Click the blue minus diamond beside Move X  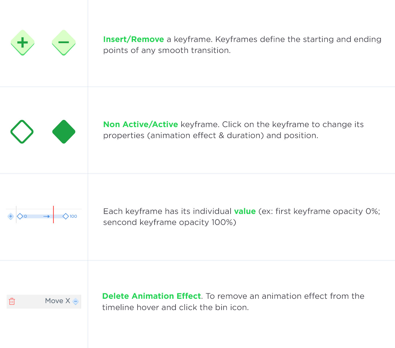[76, 301]
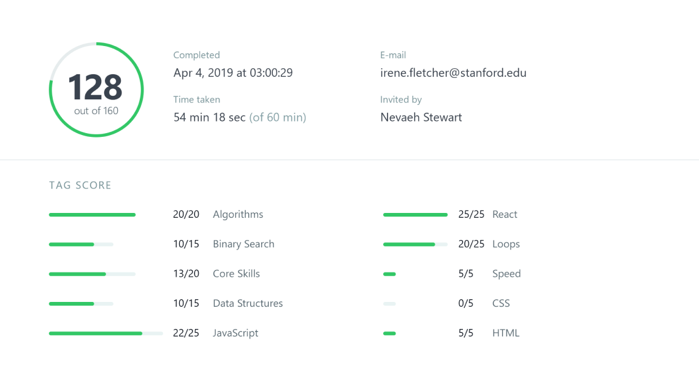This screenshot has height=386, width=699.
Task: Click the Core Skills progress bar
Action: [x=92, y=274]
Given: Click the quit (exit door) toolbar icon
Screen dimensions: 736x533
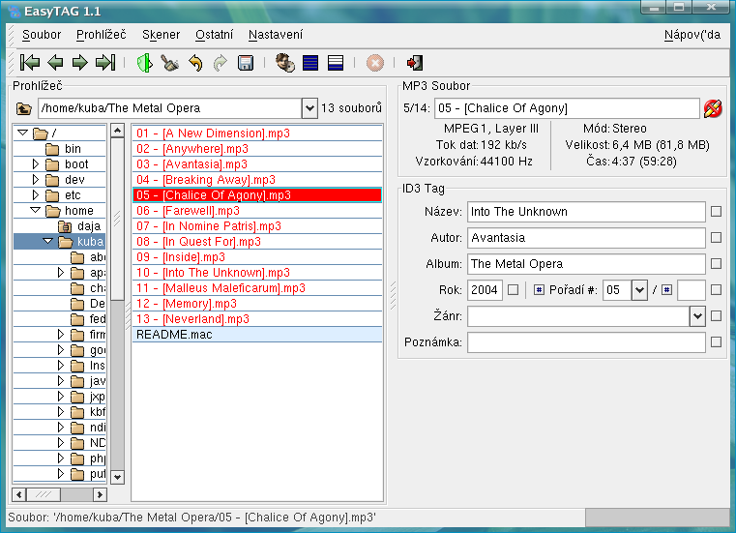Looking at the screenshot, I should (x=415, y=63).
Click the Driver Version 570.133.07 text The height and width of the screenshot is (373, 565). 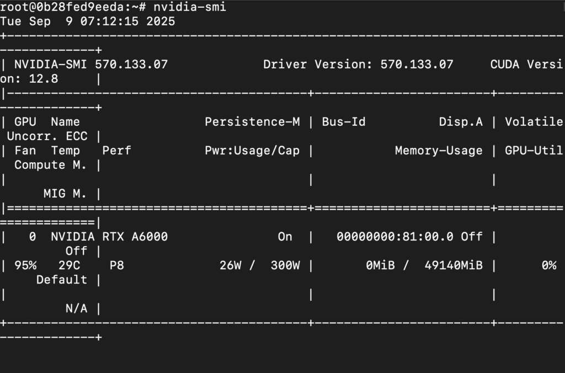coord(358,65)
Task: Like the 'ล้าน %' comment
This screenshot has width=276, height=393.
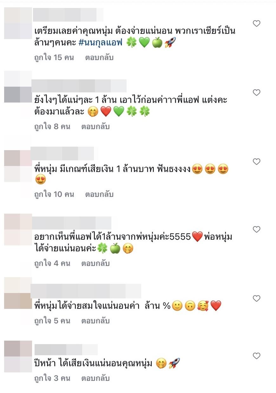Action: (257, 298)
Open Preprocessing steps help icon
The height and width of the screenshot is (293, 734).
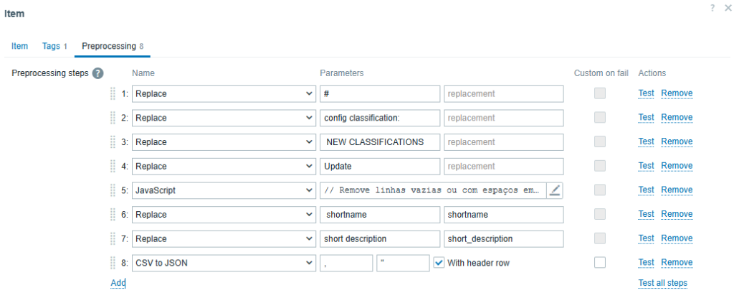[97, 73]
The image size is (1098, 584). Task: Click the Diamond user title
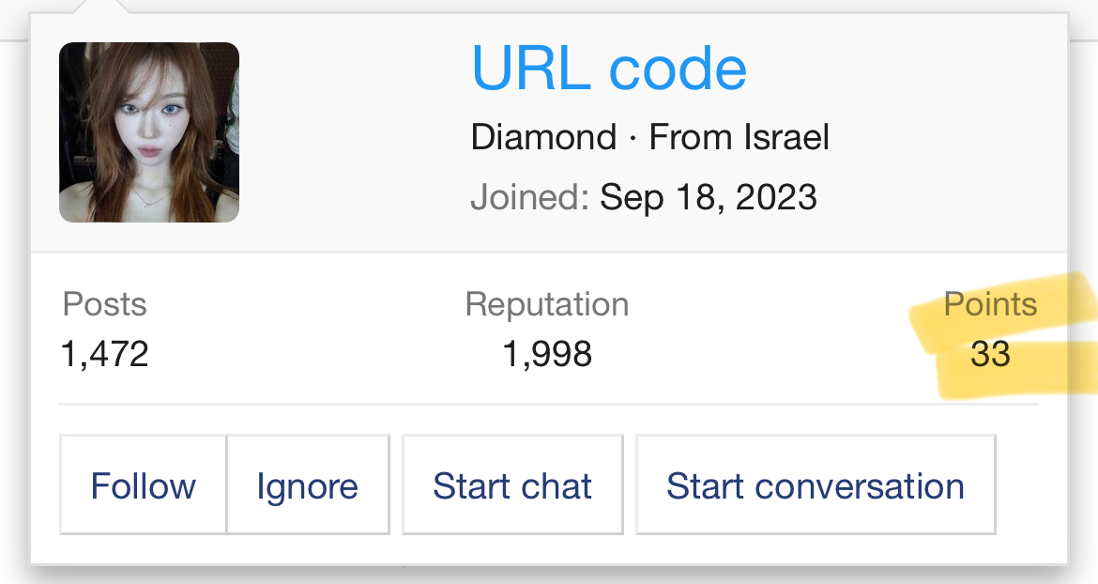coord(543,138)
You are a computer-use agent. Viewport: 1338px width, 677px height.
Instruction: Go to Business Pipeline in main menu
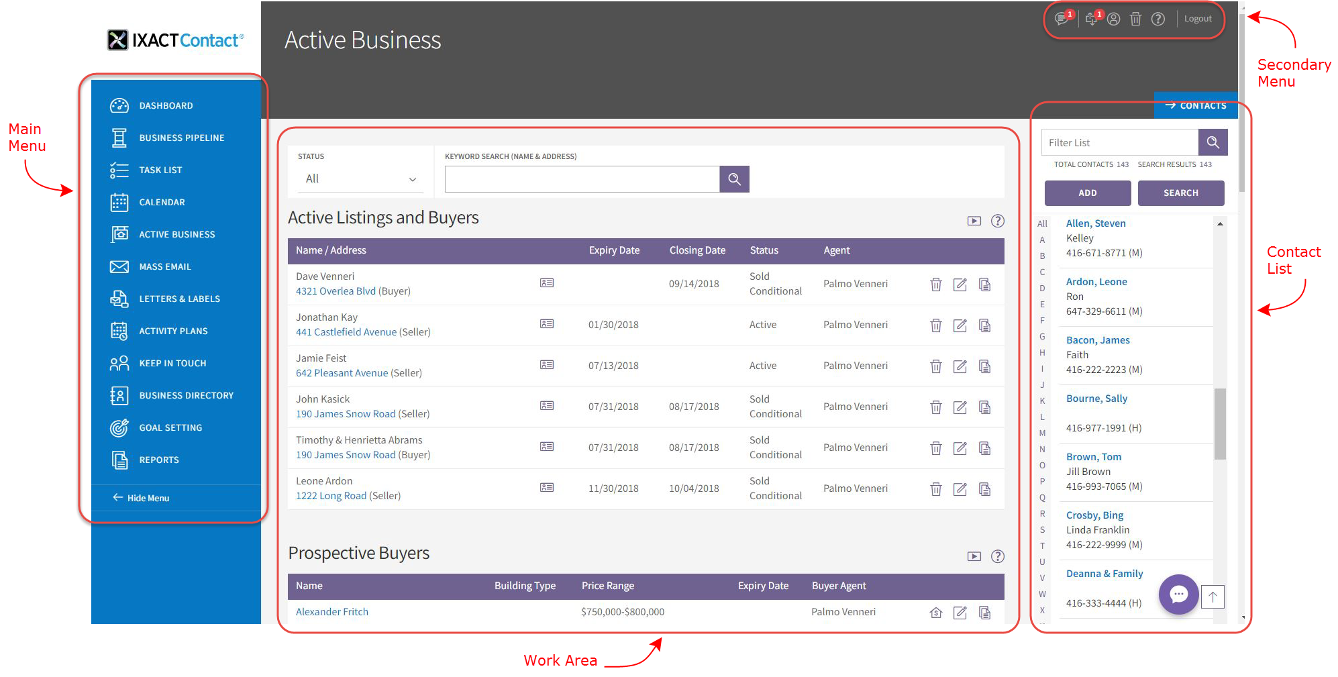click(181, 138)
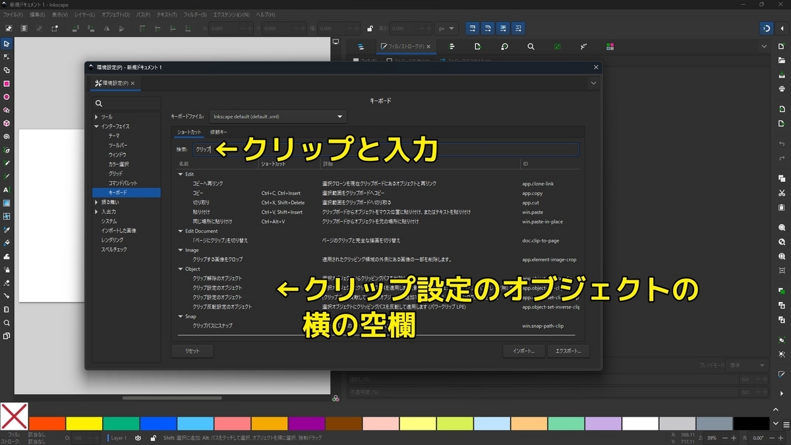Screen dimensions: 791x445
Task: Select the Node editor tool
Action: (7, 57)
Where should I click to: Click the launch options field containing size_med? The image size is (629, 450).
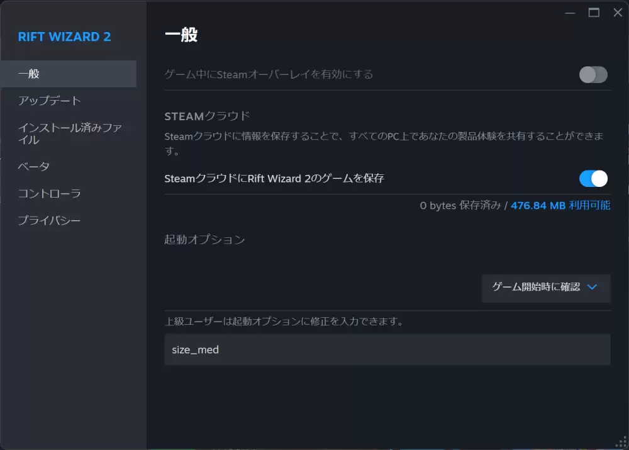(x=387, y=350)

> **ACTIVITY**
Copy out each line of the material that holds the word "icon".

> **OUTPUT BELOW**
Given: Click the quit (exit door) toolbar icon
Open Preprocessing steps help icon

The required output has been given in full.